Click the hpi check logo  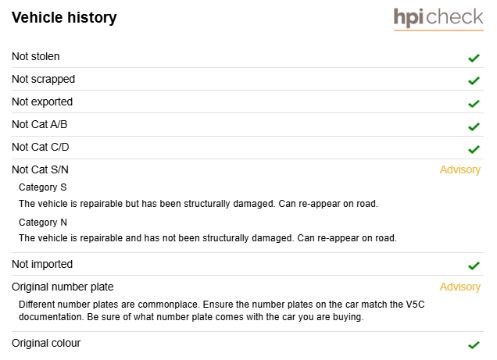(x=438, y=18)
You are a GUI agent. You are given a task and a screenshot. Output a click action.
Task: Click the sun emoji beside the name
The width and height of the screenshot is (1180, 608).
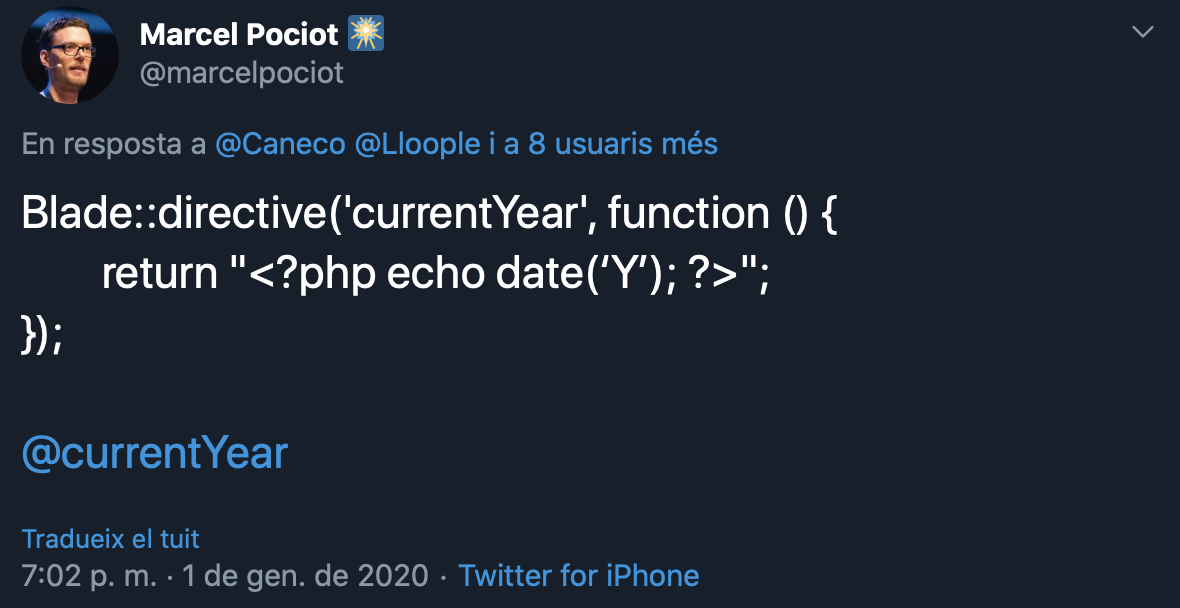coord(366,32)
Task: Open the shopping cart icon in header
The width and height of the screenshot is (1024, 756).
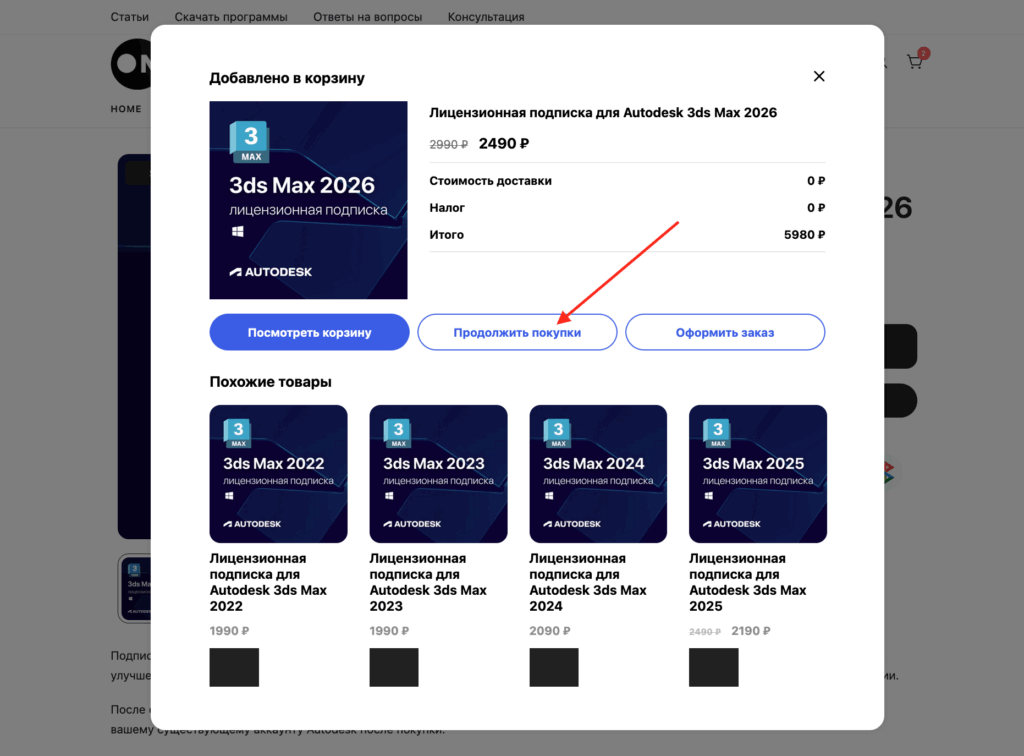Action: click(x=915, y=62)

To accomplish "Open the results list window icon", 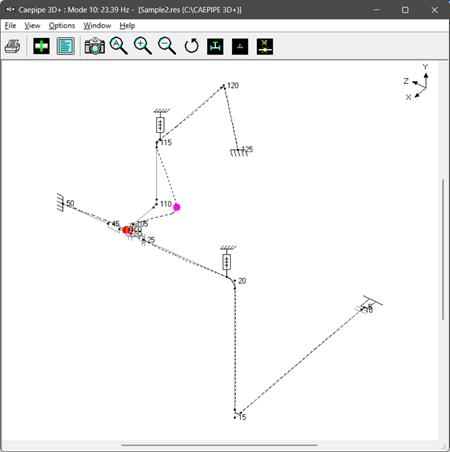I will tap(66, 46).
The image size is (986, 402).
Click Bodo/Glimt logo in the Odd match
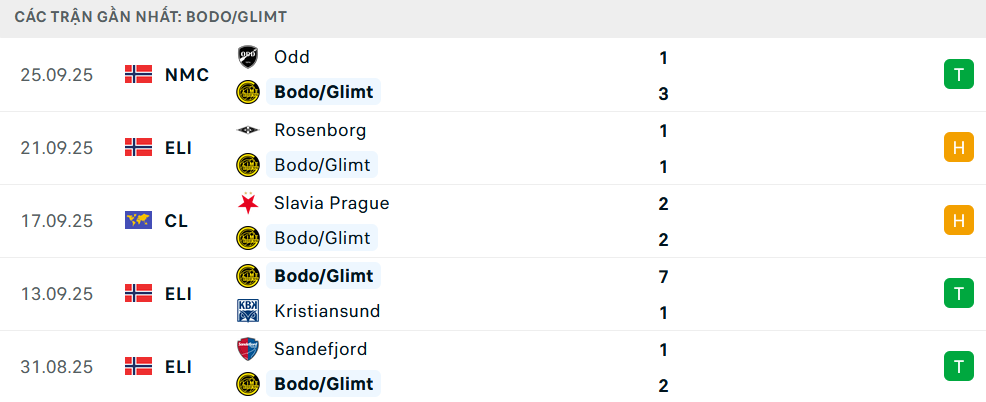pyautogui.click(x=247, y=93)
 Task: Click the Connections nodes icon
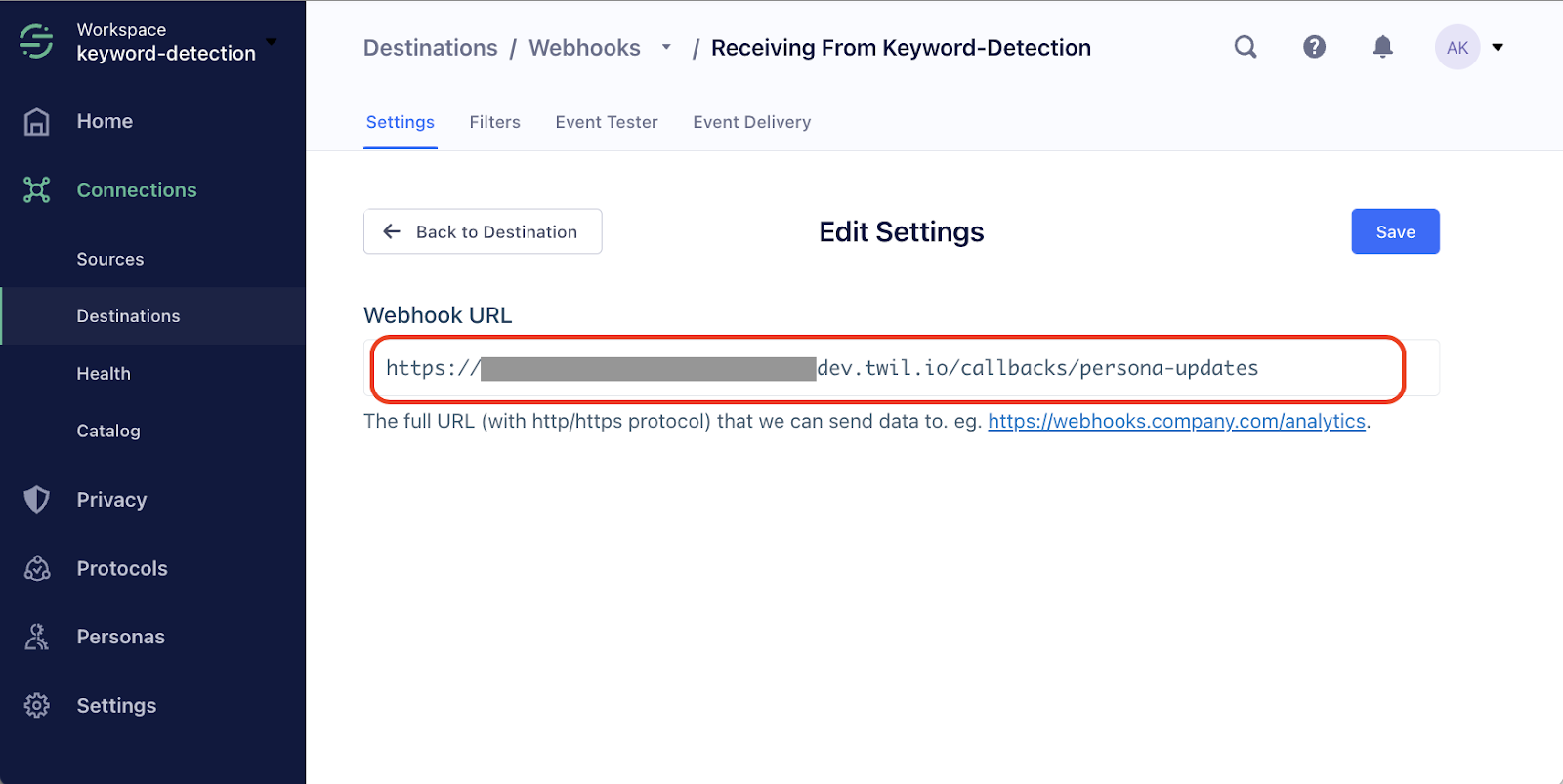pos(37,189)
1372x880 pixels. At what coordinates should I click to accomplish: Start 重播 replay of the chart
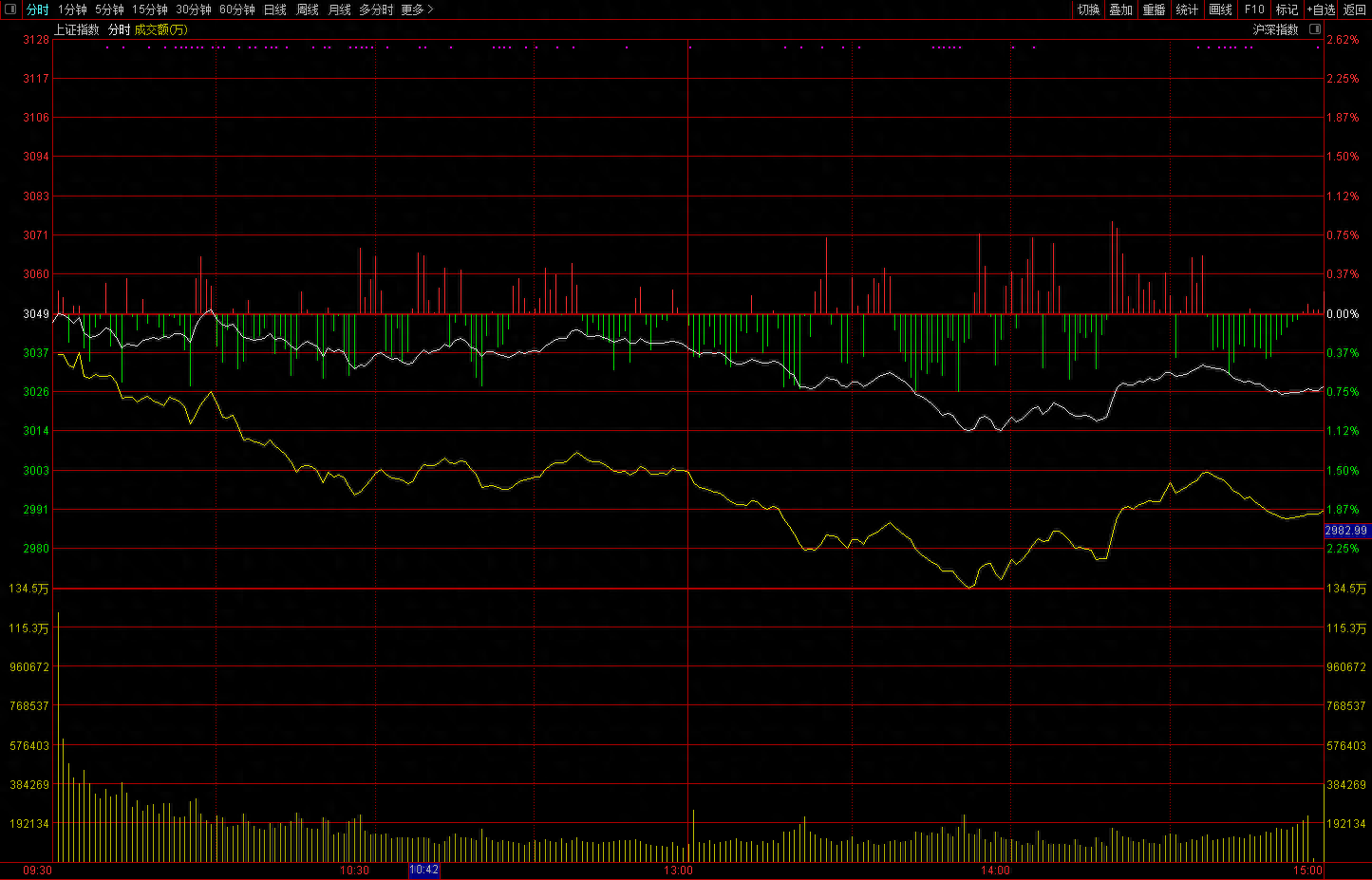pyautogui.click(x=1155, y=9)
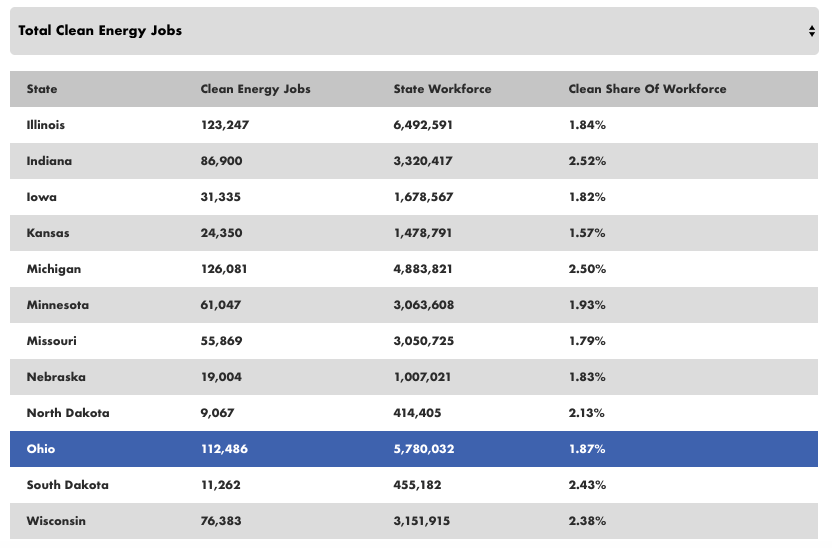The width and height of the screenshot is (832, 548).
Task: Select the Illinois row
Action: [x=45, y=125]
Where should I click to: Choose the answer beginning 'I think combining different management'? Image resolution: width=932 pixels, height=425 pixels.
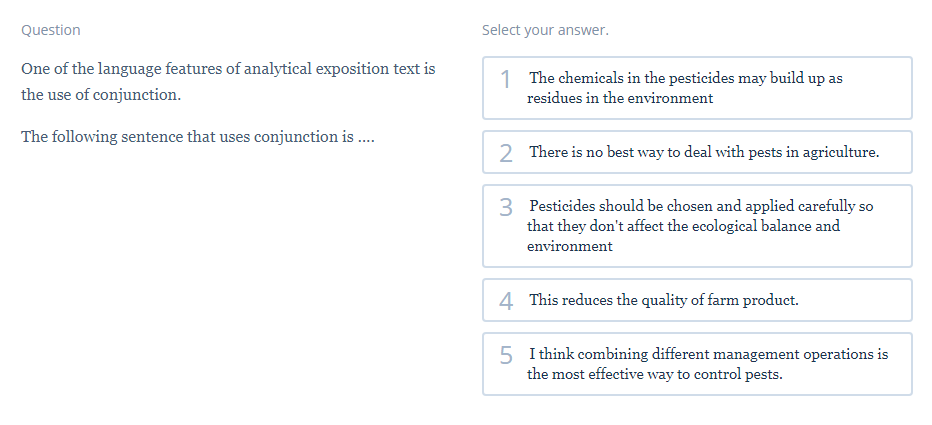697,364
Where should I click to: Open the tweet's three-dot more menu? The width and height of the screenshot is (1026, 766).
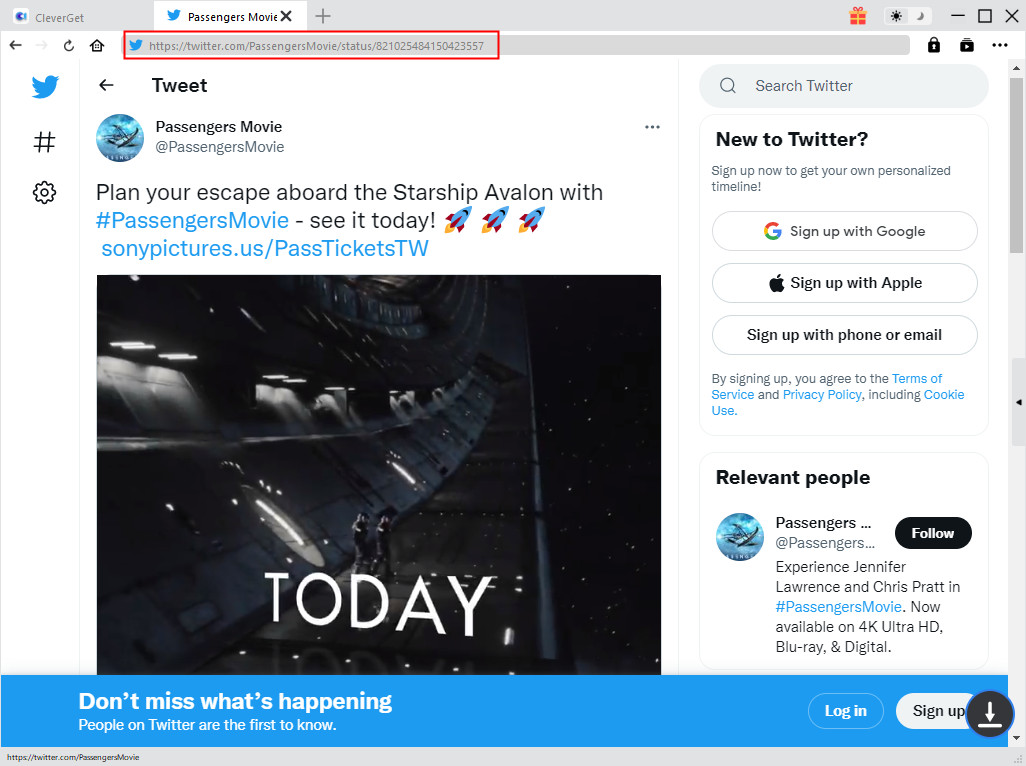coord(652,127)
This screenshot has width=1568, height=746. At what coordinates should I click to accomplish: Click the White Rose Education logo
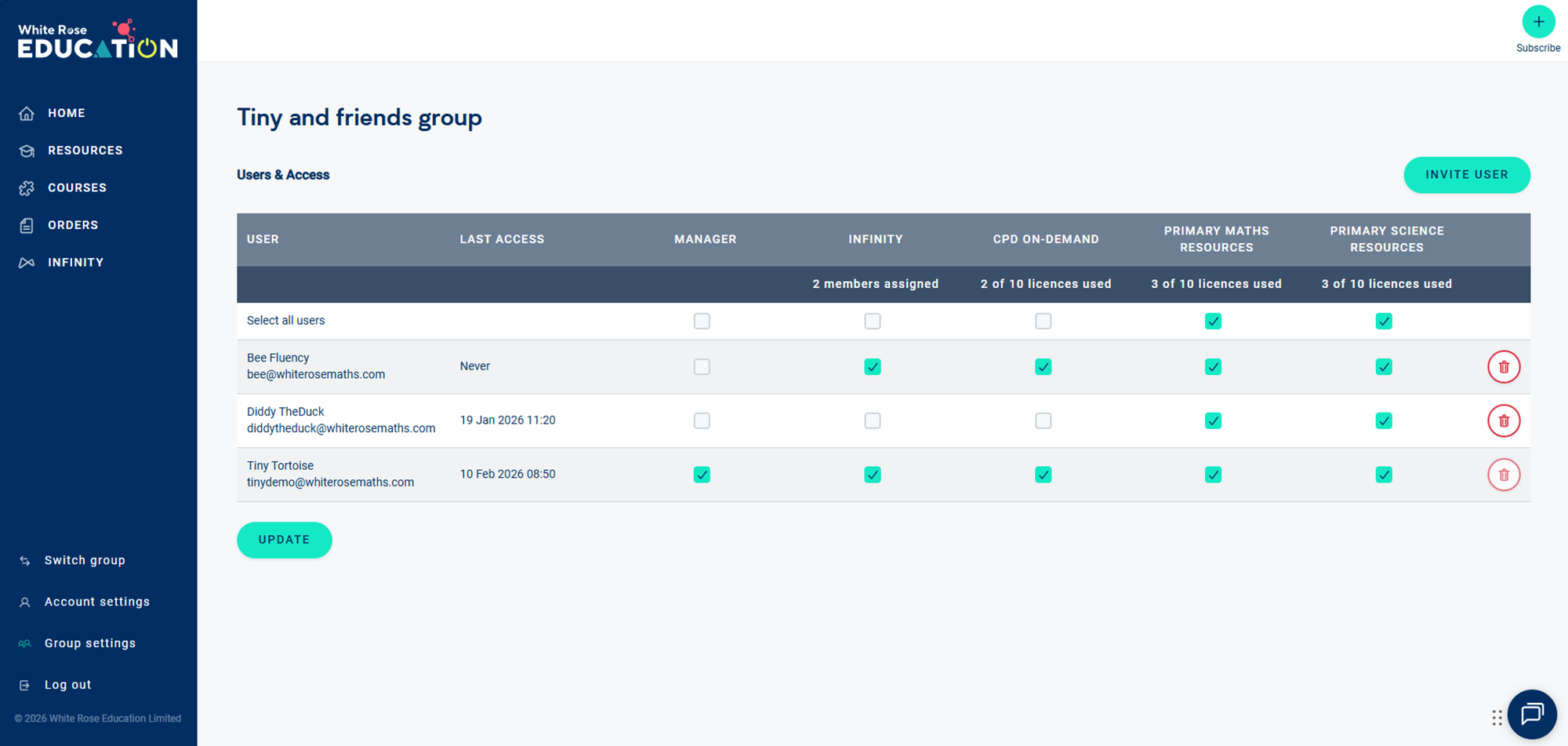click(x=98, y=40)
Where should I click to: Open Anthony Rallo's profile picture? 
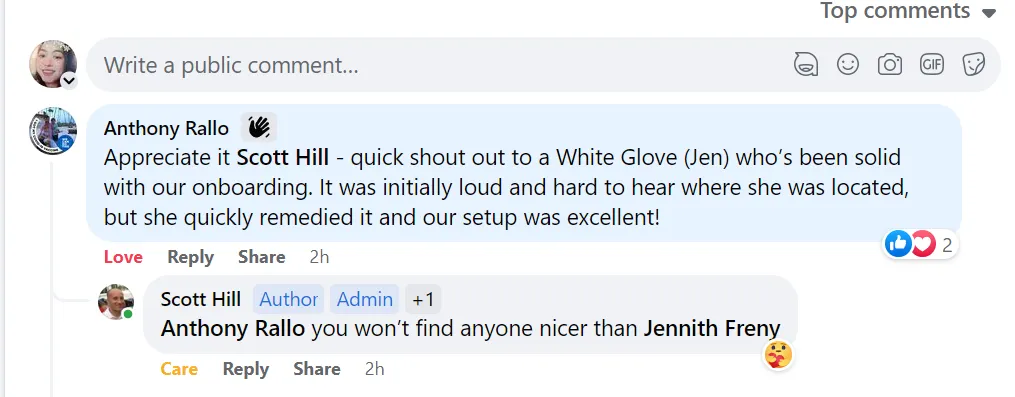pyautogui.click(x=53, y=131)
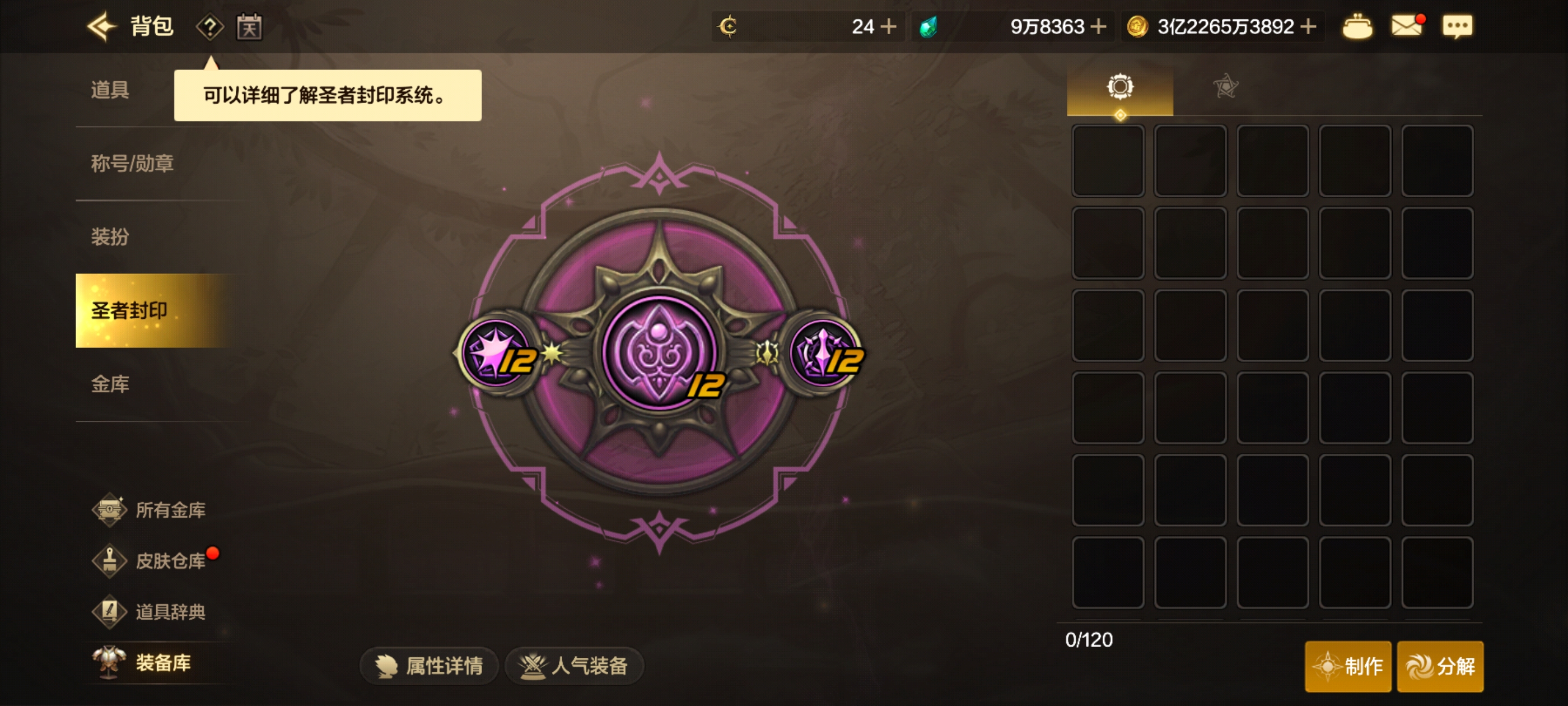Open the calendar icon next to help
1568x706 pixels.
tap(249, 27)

▶ EXERCISE
Return exactly the lines above, from the one with "You are a GUI" up to and including the one with "Task: Open the shopping cart icon in header", and include no pictures.

▶ REPLY
You are a GUI agent. You are given a task and a screenshot. Output a click action.
Task: Click the sun emoji beside the name
The width and height of the screenshot is (1180, 608).
coord(366,32)
Task: Open the shopping cart icon in header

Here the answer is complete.